April is National Autism Awareness Month and as the father of a child on the autism spectrum, I know firsthand the importance of raising awareness for the 50,000 Alabamians impacted by autism.

Affecting one in every 68 people, autism has become the country’s fastest growing developmental disability. I have spent the past decade advocating to raise awareness so that families like mine have access to the best resources for their loved ones with autism spectrum disorders.

My daughter Riley was a non-verbal three-year-old when we learned that she was on the autism spectrum. At the time, we knew very little about autism and were unsure how her life, and our family, would be impacted with this new reality. After enrolling Riley in an early intervention program and therapy participation, her social skills improved remarkably.

In the twelve years since we first received the diagnosis, I have been continually amazed at the progress Riley has made. One of my proudest moments as a father was listening to my now 15-year-old daughter share her story with the Senate Judiciary committee meeting last year. With all eyes and ears on her, Riley revealed how support services from the Autism Society of Alabama (ASA), in addition to therapy, helped her overcome many of the struggles that children with autism face.

Through advocacy efforts, my family and I have become heavily involved with the Autism Society of Alabama, the state’s leading source of education and resources for autism. The ASA seeks to improve services for families of those on the autism spectrum because every individual has inherent worth and dignity, and deserves accessible, individualized, comprehensive services.

This April, Alabamians have the opportunity to support individuals and families affected by autism through many programs available through the ASA.


The ASA will host several Funky Fun Run events in cities across the state during national Autism Awareness Month, bringing runners and walkers together for an enjoyable event sporting their favorite retro wear and wigs. With more than 50,000 children and adults affected by autism in Alabama alone, fundraisers like the Funky Fun Run help provide educational resources, parent networking groups, collaborative agency efforts and so much more.

Those who are unable to participate in the run, can make a monetary donation to support an Angel for Autism. These loving tributes honor and remember those affected by autism spectrum disorder to help provide family camps, regional conferences and personal assistance in accessing autism resources.

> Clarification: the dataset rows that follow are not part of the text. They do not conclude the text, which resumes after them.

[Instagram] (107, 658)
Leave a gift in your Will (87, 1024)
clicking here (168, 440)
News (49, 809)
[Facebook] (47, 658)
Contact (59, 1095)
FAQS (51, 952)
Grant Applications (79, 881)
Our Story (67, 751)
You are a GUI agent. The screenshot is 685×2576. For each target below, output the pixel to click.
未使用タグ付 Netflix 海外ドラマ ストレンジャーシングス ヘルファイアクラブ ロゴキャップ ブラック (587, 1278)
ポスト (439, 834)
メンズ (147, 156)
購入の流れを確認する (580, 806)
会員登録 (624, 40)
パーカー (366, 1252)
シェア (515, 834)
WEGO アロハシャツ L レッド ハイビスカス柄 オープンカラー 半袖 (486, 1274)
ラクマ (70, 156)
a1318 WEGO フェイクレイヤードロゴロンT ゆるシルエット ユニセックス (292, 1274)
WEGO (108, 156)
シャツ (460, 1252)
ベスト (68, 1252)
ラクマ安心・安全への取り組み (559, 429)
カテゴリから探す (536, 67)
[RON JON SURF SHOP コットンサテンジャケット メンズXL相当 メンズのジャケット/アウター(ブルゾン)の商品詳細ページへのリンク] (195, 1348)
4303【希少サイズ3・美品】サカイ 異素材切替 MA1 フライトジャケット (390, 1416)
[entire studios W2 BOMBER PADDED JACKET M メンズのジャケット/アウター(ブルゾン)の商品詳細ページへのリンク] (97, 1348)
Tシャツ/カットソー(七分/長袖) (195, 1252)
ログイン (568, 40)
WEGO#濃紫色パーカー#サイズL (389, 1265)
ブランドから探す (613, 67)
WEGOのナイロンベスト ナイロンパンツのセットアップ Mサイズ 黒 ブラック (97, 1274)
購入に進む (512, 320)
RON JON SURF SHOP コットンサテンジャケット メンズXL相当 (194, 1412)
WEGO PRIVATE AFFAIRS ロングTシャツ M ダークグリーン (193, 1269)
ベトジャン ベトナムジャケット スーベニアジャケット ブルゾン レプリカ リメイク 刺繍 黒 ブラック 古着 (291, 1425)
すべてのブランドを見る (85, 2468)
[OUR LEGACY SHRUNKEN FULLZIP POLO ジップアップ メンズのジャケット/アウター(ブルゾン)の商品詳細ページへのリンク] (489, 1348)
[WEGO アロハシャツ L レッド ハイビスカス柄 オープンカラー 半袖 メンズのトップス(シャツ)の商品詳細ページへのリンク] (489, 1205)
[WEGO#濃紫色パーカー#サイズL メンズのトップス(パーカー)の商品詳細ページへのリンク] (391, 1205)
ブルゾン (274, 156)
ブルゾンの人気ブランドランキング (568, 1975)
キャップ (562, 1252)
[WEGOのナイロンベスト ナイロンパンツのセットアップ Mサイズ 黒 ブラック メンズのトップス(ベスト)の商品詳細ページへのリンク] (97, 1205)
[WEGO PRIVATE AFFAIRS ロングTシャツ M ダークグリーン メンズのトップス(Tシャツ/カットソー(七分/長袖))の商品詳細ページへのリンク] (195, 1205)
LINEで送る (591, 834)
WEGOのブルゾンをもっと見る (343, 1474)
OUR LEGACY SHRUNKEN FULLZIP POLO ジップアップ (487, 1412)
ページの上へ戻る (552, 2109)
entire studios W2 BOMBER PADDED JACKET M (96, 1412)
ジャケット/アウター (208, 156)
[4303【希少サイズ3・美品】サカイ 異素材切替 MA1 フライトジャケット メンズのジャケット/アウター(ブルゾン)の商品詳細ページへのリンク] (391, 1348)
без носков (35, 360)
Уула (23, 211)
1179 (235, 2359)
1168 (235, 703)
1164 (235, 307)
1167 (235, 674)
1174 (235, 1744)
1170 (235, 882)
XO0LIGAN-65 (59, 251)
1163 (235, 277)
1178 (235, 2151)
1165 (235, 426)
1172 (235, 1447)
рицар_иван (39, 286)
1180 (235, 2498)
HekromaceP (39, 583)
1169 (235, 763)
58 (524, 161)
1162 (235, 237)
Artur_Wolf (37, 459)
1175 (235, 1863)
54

By supporting a walk, volunteering or donating this April, there are countless ways to support the ASA’s mission. Together, we can make a difference in the lives of Alabamians affected by autism and help contribute to the incredible work of the Autism Society of Alabama.

Cam Ward is a Republican member of the Alabama Senate and has represented District 14 since 2010. He and his wife Lindsey currently reside in Alabaster with his daughter, Riley.